Changes in blood flow were reported to affect PET quantification in terms of SUVR in longitudinal studies in AD, as the target and reference regions may have different rates of change in CBF [canBerck et al., 2013; Cselenyi et al., 2015]. As such, distribution volume ratio (DVR) (section 3.2.3) was proposed as a more consistent method of quantification of PET images than SUVR.
However, simulation studies showed that the CBF-dependent component in SUVR quantification was small and could only explain about 1.5% reduction in longitudinal SUVR measurements [Cselenyi et al., 2015]. In these studies, the cerebellum was chosen as the reference region, which might be subjected to changes in amyloid load in dementia subjects. The use of white matter region as the reference region yielded an increase in SUVR quantification while cerebellum resulted in a decrease in SUVR values in longitudinal studies [Chen et al., 2015]. As such, changes in CBF will not significantly affect PET quantification using SUVR.

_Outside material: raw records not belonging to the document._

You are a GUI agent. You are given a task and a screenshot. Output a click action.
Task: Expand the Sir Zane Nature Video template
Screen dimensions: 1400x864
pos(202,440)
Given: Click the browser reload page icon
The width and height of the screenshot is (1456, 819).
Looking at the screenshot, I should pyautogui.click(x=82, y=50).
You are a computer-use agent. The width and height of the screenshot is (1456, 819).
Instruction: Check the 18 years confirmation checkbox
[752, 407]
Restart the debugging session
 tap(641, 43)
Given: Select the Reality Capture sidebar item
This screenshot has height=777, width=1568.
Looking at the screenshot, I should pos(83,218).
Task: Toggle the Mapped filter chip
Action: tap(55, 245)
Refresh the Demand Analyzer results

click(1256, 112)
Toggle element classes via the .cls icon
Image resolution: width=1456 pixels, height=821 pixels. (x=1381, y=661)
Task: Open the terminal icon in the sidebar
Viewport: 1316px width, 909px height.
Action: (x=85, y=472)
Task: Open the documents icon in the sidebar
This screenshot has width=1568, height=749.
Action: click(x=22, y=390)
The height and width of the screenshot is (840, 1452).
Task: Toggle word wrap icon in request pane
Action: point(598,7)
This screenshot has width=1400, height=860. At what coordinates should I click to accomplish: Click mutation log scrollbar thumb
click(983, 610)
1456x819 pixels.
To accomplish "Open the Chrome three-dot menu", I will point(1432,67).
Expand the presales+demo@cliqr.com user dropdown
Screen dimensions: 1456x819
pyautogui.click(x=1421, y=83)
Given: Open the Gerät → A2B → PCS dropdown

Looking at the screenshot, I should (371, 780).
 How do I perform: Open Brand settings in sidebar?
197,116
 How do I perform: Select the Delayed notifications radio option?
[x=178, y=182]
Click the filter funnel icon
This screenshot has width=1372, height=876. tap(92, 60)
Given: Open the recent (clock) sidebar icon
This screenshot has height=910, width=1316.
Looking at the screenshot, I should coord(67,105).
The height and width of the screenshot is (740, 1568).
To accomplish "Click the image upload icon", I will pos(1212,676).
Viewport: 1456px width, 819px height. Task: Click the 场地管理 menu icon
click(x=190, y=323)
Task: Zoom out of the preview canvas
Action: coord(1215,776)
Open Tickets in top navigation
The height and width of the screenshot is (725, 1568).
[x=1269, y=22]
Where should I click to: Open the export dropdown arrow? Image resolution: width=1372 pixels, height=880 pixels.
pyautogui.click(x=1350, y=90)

Non-Specific White Matter Retention
White matter retention led to inaccuracies in cortical SUVR measurements [Landau et al., 2014;
Villemagne et al., 2012]. The retention was said to occur due to slower white matter clearance compared to gray matter regions [Vandenberghe et al., 2010; Heurling et al., 2015; Villemagne et al., 2012]. Slower washout may be due to the lipophilicity of the radiotracers or due to non-specific binding to myelin sheath [Vandenberghe et al., 2010; Furumoto et al., 2013]. White matter retention was also said to be affected by the spill-over of higher gray matter uptake on neighbouring white matter regions [Landau et al., 2014]. Although some reported higher white matter retention using 18F-labelled radiotracers[Landau et al., 2014; Vandenberghe et al., 2010], others reported no difference in white matter retention from their 11C-equivalent compounds
27 [Shidahara et al., 2015]. However, some studies have showed that the amount of white matter retention was independent on the amount of amyloid load present in the subjects as supported by the lack of differences in white matter retention between HC and AD [Vandenberghe et al., 2010;
Furumoto et al., 2013; Cselenyi et al., 2012; Villemagne et al., 2012].
Studies have also reported that white matter retention did not limit the quantification of cortical uptake of some amyloid PET radiotracer [Vandenberghe et al., 2010; Barthel et al., 2011;
Villemagne et al., 2012]. The SUVR measurements in the white matter do not correlate with cortical SUVR measurements and white matter modifications may be due to normal ageing or other diseases [Nemmi et al., 2014]. Similarly, although PHF-tau is also found in high concentrations in subcortical white matter region in AD [Villemagne et al., 2012], quantification of tau PET images was not shown to be limited.
Metabolites Crossing BBB
The parent radiotracer is metabolised in the body and its resulting metabolites may cross the BBB.
In such cases, the presence of metabolites will affect PET quantification if the radioisotope is attached on the metabolite, as the measured PET signal comes from both the parent and the metabolites. Moreover, the binding selectivity and affinity of the metabolite to the target binding sites may be different from that of the parent. Metabolites analysis is thus important for any new radiotracers to ensure accurate quantification of PET signal. Thus far, only the metabolite of one clinically-applied amyloid PET radiotracer, [18F]FDDNP was reported to cross the BBB [Yaqub et al., 2009]. For tau radiotracer, radiolabeled metabolites of [11C]PBB3 [Kimura et al., 2015] was reported to cross the BBB. Although metabolite analysis is important, reliable methods of predicting possible metabolites crossing the BBB has yet been identified or proposed.